Here, we describe the final modeling problem in our composite workflow, how to build a trajectory model using IMP.

Trajectory modeling step 1: gathering of information

We begin trajectory modeling with the first step of integrative modeling, gathering information. Trajectory modeling utilizes dynamic information about the bimolecular process. In this case, we utilize snapshot models, physical theories, and synthetically generated small-angle X-ray scattering (SAXS) profiles.

Snapshot models inform transitions between sampled time points, and their scores inform trajectory scores. Physical theories of macromolecular dynamics inform transitions between sampled time points. SAXS data informs the size and shape of the assembling complex and is left for validation.

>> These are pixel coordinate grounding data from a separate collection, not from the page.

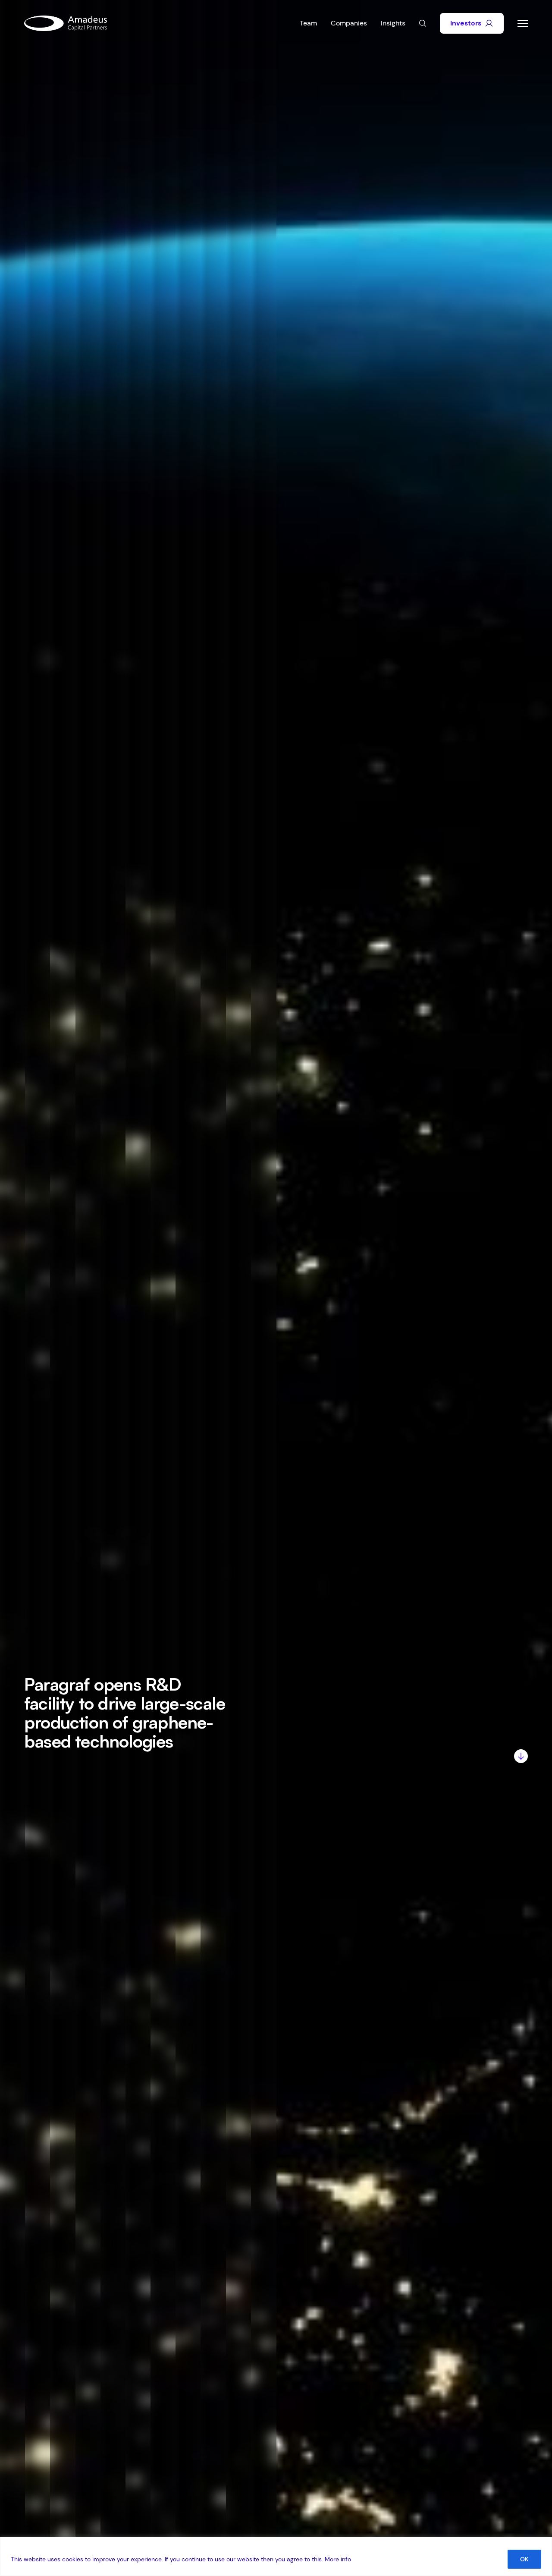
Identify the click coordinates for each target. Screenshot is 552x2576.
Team (308, 23)
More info (338, 2559)
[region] (276, 2556)
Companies (349, 23)
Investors (465, 23)
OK (524, 2559)
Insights (393, 23)
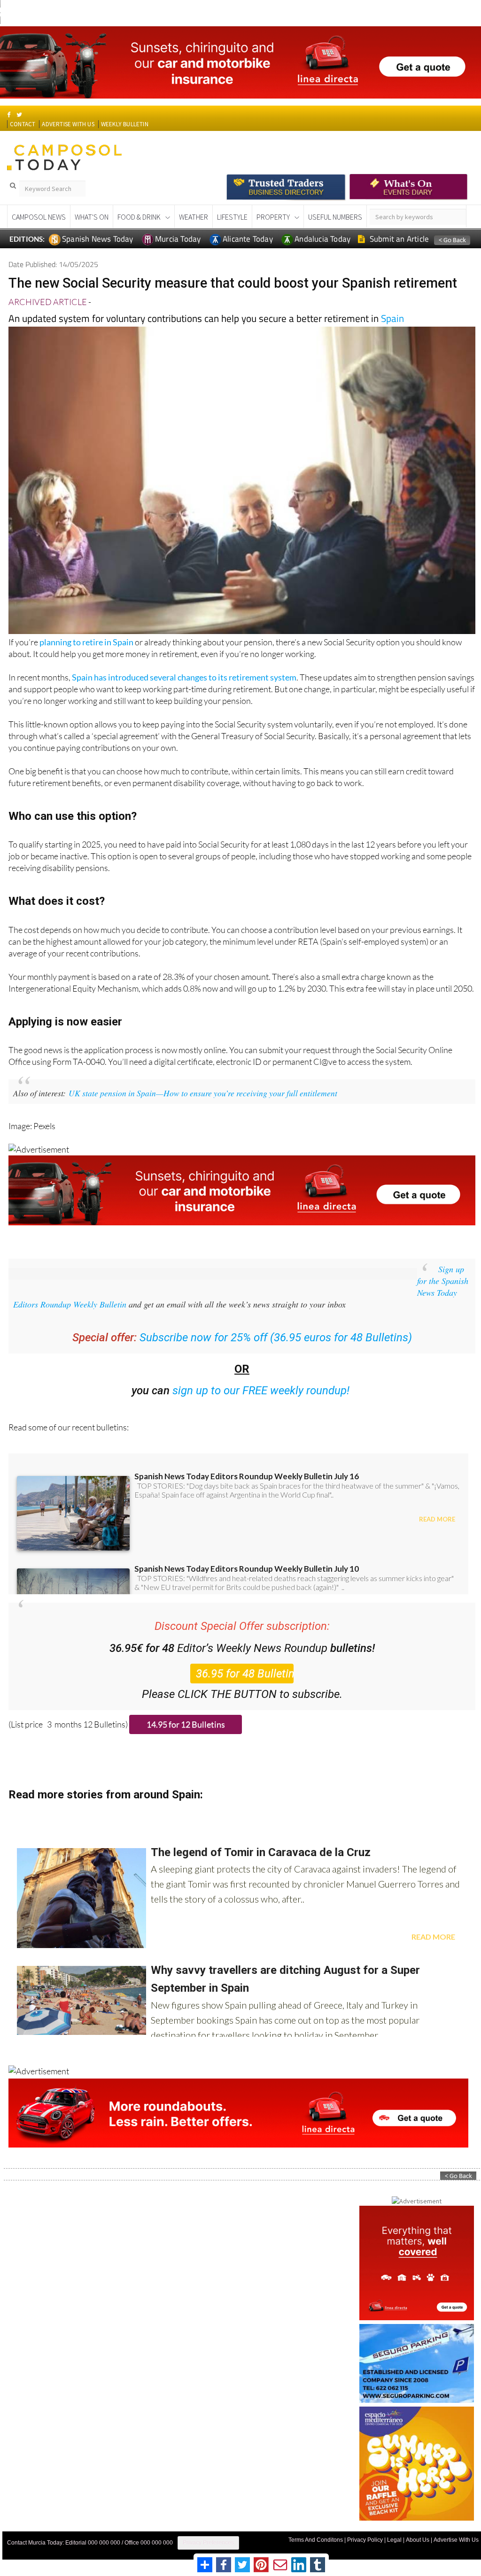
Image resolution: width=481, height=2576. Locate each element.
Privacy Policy (365, 2540)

Trajectory modeling step 2: representation, scoring function, and search process

Trajectory modeling connects alternative snapshot models at adjacent time points, followed by scoring the trajectories based on their fit to the input information, as described in full here.

Background behind integrative spatiotemporal modeling

Representing the model

We choose to represent dynamic processes as a trajectory of snapshot models, with one snapshot model at each time point. In this case, we computed snapshot models at 3 time points (0, 1, and 2 minutes), so a single trajectory will consist of 3 snapshot models, one at each 0, 1, and 2 minutes. The modeling procedure described here will produce a set of scored trajectories, which can be displayed as a directed acyclic graph, where nodes in the graph represent the snapshot model and edges represent connections between snapshot models at neighboring time points.

Scoring the model

To score trajectories, we incorporate both the scores of individual snapshot models, as well as the scores of transitions between them. Under the assumption that the process is Markovian (i.e. memoryless), the weight of a trajectory takes the form:

\[ W(\chi) \propto \displaystyle\prod^{T}_{t=0} P( X_{t} | D_{t}) \cdot \displaystyle\prod^{T-1}_{t=0} W(X_{t+1} | X_{t},D_{t,t+1}) \]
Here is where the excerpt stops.